A single letter written by a 10-year-old girl on Long Island in 1971 was delivered to a U.S. soldier serving in Vietnam — a man she had never met.

But the soldier responded to the girl, writing a letter of his own. Fifty-one years later, the long-lost pen pals finally met face to face.

Kathy Ryan was the girl whose fourth grade class sent Christmas cards to Vietnam. An Army helicopter medic named Dominic Cutalo received her card, and decided to write back.

"It was a special letter. Something I always wanted to hold on to," Ryan said.

"I was thinking to myself, 'You know, this might be the last letter you ever write," said Cutalo. "It means a lot to a soldier to know that people are thinking of them."

Ryan kept that letter framed for a half century, always wondering about the fate of the 20-year-old man who wrote it.

Earlier in June, she searched online and found Cutalo’s name listed as part of a Huntington town veterans event. She went to the event, letter in hand, and found the veteran for whom she had been searching.

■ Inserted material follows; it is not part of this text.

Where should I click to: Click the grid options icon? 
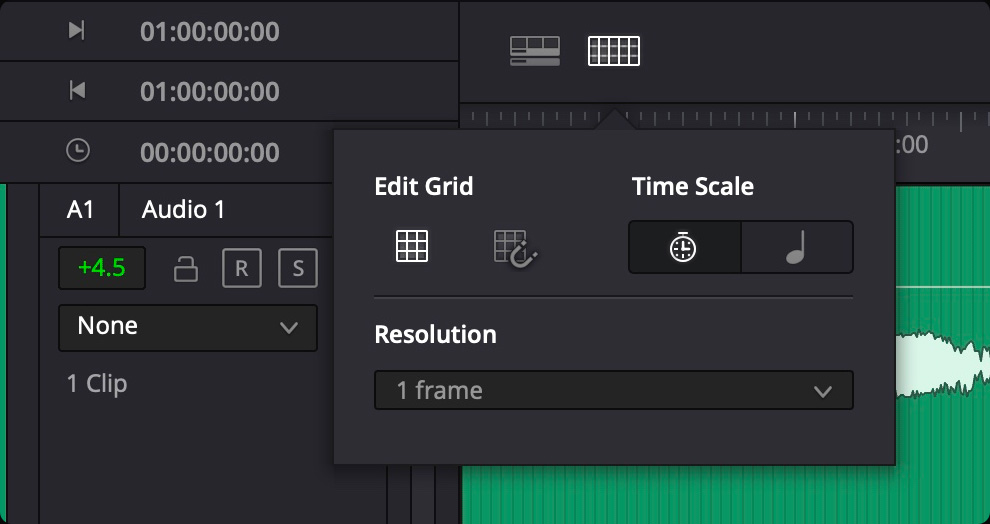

"I never had a face to the name, and it was so wonderful" she said.

"To actually have it come full circle, that's unbelievable," Cutalo said.

On Wednesday, a Suffolk legislator brought them together again, so Ryan could return Cutalo’s letter to hang in his VFW hall.

"I tell her thank you for the rest of my life," Cutalo said. "God bless her, really."

A life-long bond, forged by simple words of kindness.